→ **Data for processing**
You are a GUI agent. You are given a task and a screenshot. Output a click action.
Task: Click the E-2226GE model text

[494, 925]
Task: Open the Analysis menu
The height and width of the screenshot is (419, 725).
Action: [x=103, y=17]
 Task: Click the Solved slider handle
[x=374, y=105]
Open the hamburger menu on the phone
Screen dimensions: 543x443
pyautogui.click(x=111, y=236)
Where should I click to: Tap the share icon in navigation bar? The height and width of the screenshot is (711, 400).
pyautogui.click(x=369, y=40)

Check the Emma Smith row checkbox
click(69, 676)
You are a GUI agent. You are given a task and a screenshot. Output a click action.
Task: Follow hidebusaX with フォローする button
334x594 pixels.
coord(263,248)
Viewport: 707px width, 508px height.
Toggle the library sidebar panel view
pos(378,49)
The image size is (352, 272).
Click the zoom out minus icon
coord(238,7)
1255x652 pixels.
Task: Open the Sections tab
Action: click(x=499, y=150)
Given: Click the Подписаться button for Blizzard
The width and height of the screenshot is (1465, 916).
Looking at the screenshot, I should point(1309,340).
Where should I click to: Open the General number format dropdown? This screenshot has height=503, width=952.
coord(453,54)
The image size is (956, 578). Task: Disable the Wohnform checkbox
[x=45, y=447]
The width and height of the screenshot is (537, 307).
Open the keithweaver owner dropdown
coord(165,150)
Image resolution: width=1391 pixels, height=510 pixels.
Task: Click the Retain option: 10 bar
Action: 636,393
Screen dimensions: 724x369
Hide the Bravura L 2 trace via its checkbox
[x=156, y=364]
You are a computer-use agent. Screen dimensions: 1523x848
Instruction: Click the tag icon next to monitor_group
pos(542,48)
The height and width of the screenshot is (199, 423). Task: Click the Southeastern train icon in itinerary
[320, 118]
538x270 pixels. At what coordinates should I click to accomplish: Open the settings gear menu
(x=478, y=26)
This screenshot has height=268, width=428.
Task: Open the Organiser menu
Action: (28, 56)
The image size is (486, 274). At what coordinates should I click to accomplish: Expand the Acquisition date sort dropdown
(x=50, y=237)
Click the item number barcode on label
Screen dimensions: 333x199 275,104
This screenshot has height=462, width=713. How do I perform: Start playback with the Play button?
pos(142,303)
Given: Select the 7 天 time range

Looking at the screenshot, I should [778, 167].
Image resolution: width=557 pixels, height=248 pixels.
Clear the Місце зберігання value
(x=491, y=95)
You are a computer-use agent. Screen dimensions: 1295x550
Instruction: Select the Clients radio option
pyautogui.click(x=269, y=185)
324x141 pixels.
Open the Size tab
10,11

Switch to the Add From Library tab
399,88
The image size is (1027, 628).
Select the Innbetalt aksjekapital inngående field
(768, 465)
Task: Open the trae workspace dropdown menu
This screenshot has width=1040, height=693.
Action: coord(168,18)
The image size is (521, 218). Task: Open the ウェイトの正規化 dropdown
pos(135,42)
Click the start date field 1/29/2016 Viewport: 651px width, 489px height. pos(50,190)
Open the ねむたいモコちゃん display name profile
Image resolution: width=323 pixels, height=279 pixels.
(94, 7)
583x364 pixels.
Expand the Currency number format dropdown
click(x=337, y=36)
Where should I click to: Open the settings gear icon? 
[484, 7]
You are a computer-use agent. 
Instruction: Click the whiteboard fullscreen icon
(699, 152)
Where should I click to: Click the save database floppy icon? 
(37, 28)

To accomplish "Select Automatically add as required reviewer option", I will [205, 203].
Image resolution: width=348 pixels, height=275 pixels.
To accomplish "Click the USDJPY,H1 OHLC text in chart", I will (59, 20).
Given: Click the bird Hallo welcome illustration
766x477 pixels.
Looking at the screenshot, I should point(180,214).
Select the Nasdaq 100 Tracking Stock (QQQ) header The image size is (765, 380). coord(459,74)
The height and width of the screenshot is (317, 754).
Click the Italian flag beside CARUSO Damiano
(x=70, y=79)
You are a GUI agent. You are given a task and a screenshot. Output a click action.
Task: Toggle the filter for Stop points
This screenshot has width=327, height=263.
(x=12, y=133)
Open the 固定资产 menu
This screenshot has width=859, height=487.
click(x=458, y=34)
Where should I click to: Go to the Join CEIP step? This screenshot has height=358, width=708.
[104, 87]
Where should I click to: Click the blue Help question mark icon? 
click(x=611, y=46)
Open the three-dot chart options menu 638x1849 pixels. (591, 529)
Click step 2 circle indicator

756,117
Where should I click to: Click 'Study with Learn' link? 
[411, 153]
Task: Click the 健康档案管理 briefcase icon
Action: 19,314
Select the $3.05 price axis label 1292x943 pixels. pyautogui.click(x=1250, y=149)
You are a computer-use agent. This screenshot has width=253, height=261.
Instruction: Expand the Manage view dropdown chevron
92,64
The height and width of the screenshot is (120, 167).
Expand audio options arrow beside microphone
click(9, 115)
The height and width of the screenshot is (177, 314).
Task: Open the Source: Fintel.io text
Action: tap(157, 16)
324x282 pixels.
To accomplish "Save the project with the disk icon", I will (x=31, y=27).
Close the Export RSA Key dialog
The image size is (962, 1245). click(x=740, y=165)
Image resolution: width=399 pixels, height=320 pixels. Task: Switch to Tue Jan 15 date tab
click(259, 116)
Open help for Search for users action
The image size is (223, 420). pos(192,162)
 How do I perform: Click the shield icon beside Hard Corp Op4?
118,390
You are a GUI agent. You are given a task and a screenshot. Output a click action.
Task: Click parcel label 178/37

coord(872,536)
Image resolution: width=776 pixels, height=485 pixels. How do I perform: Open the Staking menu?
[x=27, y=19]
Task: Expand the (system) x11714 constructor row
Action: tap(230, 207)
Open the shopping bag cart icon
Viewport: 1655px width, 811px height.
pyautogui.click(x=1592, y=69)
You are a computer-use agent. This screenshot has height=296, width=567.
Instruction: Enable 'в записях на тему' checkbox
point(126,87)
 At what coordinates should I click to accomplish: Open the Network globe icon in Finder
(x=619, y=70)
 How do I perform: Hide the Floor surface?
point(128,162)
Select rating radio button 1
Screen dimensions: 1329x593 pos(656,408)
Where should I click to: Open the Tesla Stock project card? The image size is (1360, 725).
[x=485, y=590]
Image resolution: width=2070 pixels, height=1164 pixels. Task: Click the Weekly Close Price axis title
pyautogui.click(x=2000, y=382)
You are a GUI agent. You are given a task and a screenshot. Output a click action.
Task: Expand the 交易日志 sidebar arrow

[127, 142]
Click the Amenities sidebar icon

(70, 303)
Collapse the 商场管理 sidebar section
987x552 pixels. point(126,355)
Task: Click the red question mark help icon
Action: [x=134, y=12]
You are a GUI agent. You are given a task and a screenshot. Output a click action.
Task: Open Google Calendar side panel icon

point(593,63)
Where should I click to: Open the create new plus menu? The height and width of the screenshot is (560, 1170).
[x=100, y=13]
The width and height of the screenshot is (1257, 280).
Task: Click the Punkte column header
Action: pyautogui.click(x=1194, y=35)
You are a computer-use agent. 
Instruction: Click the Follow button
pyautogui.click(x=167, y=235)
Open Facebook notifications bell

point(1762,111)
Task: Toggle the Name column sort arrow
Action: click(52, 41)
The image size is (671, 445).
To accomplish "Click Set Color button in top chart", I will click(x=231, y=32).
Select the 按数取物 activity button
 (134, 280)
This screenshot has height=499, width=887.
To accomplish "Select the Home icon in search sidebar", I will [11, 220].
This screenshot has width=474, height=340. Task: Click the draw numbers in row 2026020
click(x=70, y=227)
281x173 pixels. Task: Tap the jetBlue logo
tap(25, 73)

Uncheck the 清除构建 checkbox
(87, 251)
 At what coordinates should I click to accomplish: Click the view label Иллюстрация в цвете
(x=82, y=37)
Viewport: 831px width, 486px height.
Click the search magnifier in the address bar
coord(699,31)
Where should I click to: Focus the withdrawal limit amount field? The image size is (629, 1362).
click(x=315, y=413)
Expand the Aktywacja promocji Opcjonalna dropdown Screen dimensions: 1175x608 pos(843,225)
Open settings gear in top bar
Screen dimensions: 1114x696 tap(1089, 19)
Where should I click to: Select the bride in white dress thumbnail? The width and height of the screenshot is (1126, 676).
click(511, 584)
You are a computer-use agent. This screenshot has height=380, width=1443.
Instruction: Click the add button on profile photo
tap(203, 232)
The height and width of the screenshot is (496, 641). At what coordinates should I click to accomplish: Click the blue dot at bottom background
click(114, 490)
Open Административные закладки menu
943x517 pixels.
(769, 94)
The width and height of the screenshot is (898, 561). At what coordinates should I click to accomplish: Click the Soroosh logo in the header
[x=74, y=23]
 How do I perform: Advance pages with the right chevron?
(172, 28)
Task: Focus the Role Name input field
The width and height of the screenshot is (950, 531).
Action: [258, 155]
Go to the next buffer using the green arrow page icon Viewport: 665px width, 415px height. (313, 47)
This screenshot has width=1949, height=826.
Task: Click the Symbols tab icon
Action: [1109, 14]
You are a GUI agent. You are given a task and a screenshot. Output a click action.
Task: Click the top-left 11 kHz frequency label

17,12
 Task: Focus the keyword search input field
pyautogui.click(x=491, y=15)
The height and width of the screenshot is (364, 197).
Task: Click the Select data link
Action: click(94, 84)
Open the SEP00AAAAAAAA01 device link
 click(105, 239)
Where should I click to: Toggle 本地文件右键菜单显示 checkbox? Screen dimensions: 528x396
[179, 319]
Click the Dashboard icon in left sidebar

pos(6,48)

→ **Problem details**
Copy the rows from the line with "At what coordinates should I click to accomplish: Click the view" through the line with "Expand the Aktywacja", requests included, and shift every click coordinate in the answers by adding 76.

→ **Reply to the task**
 At what coordinates should I click to accomplish: Click the view label Иллюстрация в цвете
(x=158, y=113)
Viewport: 831px width, 486px height.
Click the search magnifier in the address bar
coord(775,107)
Where should I click to: Focus the withdrawal limit amount field? The image size is (629, 1362).
click(x=391, y=489)
Expand the Aktywacja promocji Opcjonalna dropdown Screen dimensions: 1175x608 pos(919,301)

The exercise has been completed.